Não foi nenhum erudito historiador
ou aposentado malabarista querendo nobilitar seu meio-de-vida que fixou o dia
71 de Morhaxxor [no calendário Khazyr] como o dia em que se comemoram
saltimbancos, mágicos, mulheres barbadas, enfim o espetáculo do circo em
Amhitar [esta data foi tradicional e inexplicavelmente traduzida para 18 de
fevereiro dos hereges – inexplicavelmente pois o calendário Khazyr não tinha
datas fixas]. A fixação resultou de um poema da doce Nargiza Donisheva, a qual, deixando de lado seus [quase] másculos
poemas sobre antigas civilizações de Amhitar, rabiscou três dúzias de estrofes sobre
um dia de longínqua menina em que seus pais a levaram a um reino de céu de panos grossos cobrindo o tumulto das impossibilidades.

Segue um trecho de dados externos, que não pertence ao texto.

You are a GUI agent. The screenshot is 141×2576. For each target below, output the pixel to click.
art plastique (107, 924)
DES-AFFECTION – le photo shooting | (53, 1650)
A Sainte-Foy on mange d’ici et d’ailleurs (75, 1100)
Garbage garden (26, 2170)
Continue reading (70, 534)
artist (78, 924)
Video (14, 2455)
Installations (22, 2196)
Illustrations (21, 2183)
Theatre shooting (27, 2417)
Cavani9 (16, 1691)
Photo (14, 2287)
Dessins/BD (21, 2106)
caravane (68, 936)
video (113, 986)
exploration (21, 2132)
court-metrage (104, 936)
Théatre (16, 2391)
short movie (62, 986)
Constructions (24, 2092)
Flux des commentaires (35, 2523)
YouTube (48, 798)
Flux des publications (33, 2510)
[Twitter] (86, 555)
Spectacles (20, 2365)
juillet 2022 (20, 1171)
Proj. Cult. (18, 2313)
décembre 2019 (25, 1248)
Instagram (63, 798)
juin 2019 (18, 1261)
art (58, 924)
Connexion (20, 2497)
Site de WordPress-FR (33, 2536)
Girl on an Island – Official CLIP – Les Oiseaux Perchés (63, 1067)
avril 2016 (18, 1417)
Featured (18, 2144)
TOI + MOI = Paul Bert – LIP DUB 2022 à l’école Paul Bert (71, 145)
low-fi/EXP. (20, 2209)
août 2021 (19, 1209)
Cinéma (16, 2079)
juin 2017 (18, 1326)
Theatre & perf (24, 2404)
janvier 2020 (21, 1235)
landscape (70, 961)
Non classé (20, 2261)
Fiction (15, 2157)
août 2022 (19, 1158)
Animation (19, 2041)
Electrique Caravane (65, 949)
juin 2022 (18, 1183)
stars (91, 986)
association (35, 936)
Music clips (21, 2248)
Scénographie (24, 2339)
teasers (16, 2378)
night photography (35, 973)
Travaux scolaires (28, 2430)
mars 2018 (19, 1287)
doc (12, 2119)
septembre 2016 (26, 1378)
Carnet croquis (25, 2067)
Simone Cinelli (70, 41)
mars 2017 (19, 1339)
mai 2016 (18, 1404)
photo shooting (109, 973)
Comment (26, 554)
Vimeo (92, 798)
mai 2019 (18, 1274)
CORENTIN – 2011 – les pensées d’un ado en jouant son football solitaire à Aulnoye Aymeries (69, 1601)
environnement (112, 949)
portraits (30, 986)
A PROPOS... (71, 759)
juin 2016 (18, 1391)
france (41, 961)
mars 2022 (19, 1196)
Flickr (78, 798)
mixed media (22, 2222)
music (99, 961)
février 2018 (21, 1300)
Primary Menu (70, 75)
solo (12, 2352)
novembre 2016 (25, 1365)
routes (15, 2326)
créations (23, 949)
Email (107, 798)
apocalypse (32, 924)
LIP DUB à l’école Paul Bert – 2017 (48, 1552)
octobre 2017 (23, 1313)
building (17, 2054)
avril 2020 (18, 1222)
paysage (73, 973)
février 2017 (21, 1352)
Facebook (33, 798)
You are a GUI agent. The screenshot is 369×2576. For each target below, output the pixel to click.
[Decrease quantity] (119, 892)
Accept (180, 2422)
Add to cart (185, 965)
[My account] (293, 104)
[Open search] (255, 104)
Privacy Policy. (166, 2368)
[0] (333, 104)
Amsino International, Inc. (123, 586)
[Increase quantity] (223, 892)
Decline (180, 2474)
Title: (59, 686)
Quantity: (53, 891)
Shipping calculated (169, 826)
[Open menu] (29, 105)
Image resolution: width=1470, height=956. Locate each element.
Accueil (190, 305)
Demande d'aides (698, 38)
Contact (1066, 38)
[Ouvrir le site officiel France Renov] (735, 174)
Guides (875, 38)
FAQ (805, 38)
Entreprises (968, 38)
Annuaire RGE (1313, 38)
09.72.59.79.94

Nesse reino, o verossímil se tornava inaceitável, e o improvável,
muito real – homens venciam lutas com leões; garotas se dependuravam em fios
mais finos que linha de seda; ovos surgiam e desapareciam de chapéus; e homens
com tintas na cara berravam com voz de ganso coisas em que não existia nenhum
pingo do que não fosse alegria.
As últimas sete linhas do poema, talvez tão enigmáticas como
o resto, pretendem afirmar que Nargiza não saiu de seu quarto, e tudo se
resumiu à enorme criatividade de uma mulher genial, ou ao efeito [diz-se em
quase difamação] da planta erva-do-paraíso. Tais melancólicas versões não
prosperaram e hoje se amontoam os malabaristas e a alegria.